*** RECORDED DATA Section Begins ***

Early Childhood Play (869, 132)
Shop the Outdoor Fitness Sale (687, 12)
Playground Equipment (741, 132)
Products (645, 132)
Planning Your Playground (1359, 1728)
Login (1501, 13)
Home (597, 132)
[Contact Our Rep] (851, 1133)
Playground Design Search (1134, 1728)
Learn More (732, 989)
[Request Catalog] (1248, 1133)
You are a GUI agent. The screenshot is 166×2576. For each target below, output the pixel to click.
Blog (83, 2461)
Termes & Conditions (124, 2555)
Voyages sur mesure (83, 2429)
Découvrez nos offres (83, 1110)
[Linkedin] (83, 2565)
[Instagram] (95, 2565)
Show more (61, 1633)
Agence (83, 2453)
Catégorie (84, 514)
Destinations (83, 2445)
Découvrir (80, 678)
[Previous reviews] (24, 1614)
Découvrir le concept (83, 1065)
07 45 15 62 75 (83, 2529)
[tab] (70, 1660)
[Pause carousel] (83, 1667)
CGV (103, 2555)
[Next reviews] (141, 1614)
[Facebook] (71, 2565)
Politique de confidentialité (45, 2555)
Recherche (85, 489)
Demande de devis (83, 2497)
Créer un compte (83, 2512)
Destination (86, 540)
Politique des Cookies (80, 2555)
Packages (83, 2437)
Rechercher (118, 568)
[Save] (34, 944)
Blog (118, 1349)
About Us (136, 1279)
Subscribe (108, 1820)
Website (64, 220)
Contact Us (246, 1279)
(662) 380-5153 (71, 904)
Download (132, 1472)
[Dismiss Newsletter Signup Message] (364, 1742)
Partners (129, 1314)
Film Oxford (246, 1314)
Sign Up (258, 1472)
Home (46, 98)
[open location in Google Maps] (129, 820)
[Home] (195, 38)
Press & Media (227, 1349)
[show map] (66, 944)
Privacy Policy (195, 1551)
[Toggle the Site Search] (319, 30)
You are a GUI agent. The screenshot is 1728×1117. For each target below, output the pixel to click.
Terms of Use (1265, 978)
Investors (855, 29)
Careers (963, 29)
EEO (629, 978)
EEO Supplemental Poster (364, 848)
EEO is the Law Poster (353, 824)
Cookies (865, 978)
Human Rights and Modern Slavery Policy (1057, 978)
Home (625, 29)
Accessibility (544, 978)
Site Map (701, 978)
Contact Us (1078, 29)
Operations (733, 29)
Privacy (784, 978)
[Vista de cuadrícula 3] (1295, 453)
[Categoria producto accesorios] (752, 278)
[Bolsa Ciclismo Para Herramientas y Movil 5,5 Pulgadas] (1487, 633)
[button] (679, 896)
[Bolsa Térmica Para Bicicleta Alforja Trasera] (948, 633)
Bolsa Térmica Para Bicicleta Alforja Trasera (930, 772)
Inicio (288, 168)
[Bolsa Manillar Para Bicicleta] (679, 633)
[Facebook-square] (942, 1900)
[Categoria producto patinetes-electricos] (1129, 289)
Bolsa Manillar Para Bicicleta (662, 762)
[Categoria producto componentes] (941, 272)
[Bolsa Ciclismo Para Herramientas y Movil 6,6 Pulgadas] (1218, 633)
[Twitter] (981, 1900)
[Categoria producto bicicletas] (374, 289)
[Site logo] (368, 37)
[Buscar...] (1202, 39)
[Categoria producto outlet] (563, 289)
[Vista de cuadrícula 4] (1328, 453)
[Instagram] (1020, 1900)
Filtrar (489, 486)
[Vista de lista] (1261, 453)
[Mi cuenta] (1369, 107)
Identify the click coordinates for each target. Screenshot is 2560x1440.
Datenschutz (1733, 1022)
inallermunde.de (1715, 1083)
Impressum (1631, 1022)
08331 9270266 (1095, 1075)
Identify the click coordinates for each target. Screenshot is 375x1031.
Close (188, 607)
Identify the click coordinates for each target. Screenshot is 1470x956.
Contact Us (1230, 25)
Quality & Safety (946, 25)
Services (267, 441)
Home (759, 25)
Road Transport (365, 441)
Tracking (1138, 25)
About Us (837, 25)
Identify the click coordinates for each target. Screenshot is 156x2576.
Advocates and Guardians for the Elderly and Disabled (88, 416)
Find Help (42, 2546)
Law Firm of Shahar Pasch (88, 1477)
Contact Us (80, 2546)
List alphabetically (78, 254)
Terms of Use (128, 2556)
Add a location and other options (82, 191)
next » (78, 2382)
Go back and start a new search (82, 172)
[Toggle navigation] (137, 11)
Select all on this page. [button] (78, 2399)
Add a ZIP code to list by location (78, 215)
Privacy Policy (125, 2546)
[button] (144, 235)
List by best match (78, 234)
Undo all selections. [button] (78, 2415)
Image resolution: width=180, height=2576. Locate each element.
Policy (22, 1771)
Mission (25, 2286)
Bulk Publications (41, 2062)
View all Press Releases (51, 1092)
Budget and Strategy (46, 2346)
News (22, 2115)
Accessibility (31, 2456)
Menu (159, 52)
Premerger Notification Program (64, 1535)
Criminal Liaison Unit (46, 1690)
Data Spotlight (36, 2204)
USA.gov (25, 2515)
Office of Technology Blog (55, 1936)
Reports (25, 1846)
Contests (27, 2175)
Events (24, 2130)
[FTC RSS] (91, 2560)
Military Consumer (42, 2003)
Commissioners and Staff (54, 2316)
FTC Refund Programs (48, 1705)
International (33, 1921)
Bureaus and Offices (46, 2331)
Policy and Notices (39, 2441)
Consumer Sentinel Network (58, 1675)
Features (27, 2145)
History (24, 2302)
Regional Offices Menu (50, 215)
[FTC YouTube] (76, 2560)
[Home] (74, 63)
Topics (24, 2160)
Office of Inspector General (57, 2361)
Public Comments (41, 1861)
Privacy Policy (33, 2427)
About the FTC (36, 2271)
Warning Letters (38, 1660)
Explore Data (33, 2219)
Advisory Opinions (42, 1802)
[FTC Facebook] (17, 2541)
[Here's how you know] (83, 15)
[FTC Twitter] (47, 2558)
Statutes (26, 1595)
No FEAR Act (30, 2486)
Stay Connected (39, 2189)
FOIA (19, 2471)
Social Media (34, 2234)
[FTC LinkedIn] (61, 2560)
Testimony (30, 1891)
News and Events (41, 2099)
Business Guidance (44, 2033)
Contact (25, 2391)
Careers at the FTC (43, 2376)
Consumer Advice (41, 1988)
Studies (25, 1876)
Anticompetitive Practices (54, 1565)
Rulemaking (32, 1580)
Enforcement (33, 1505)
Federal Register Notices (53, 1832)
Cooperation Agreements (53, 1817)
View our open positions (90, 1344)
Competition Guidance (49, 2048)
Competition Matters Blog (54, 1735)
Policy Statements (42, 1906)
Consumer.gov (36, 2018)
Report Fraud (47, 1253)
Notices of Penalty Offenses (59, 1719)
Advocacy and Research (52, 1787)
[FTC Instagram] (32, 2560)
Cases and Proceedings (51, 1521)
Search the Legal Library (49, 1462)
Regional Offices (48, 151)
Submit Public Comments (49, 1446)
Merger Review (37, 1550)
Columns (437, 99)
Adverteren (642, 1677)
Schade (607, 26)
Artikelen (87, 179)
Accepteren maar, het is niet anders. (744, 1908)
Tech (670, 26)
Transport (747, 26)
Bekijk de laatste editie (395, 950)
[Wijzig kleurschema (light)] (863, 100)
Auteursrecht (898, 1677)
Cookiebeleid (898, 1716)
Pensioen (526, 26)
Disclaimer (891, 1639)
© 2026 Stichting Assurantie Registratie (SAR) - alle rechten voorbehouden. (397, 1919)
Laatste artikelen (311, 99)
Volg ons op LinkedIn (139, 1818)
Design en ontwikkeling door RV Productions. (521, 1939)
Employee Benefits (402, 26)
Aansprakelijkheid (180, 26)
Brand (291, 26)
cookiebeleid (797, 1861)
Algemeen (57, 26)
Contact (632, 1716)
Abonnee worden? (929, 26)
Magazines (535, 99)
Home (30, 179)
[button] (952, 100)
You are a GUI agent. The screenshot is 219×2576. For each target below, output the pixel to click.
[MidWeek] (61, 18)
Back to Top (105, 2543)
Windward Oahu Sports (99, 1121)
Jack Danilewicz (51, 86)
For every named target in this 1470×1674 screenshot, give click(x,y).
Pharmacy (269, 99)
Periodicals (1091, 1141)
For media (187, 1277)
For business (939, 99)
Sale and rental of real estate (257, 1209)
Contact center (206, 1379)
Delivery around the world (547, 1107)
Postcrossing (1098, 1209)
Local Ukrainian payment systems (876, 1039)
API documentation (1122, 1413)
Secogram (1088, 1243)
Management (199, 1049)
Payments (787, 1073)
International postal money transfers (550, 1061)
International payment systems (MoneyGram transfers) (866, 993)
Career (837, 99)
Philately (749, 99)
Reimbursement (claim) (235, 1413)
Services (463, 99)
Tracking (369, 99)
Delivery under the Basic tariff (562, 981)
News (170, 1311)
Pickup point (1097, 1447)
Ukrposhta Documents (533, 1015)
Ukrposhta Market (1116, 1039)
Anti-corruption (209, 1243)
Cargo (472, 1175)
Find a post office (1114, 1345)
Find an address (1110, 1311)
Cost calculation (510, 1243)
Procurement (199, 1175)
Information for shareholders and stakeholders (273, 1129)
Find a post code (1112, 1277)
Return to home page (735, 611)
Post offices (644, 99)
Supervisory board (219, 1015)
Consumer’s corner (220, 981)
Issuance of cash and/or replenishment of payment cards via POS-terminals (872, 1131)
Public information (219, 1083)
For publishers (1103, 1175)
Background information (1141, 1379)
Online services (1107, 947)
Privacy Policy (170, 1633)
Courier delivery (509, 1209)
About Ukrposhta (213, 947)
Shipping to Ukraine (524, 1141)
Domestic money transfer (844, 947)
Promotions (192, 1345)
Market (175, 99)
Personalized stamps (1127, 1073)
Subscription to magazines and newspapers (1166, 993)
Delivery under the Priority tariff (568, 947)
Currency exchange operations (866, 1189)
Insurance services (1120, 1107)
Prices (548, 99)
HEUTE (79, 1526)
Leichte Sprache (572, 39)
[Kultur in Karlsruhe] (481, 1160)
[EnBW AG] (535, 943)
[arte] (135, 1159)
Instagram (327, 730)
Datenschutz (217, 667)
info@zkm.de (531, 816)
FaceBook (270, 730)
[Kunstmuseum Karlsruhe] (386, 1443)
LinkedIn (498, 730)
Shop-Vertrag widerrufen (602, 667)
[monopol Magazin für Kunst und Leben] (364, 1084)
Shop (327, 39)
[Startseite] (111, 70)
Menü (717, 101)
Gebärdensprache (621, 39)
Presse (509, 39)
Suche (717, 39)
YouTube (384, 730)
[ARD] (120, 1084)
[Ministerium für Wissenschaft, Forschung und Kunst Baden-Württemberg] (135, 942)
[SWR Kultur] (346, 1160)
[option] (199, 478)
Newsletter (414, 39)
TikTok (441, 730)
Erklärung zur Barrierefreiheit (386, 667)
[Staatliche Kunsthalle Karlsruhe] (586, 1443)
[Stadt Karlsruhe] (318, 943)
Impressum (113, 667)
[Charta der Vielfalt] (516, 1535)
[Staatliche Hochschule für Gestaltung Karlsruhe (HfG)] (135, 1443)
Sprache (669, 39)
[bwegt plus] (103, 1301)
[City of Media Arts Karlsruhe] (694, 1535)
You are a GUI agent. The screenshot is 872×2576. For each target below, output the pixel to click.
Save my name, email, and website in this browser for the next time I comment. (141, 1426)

*** RECORDED DATA Section Ends ***

> EXERCISE DIRECTIONS
Scan the lines above for "Services (463, 99)" and for "Cost calculation (510, 1243)". Repeat exactly the line holding each of them and every line in between.

> REPLY TO THE EXERCISE
Services (463, 99)
Tracking (369, 99)
Delivery under the Basic tariff (562, 981)
News (170, 1311)
Pickup point (1097, 1447)
Ukrposhta Documents (533, 1015)
Ukrposhta Market (1116, 1039)
Anti-corruption (209, 1243)
Cargo (472, 1175)
Find a post office (1114, 1345)
Find an address (1110, 1311)
Cost calculation (510, 1243)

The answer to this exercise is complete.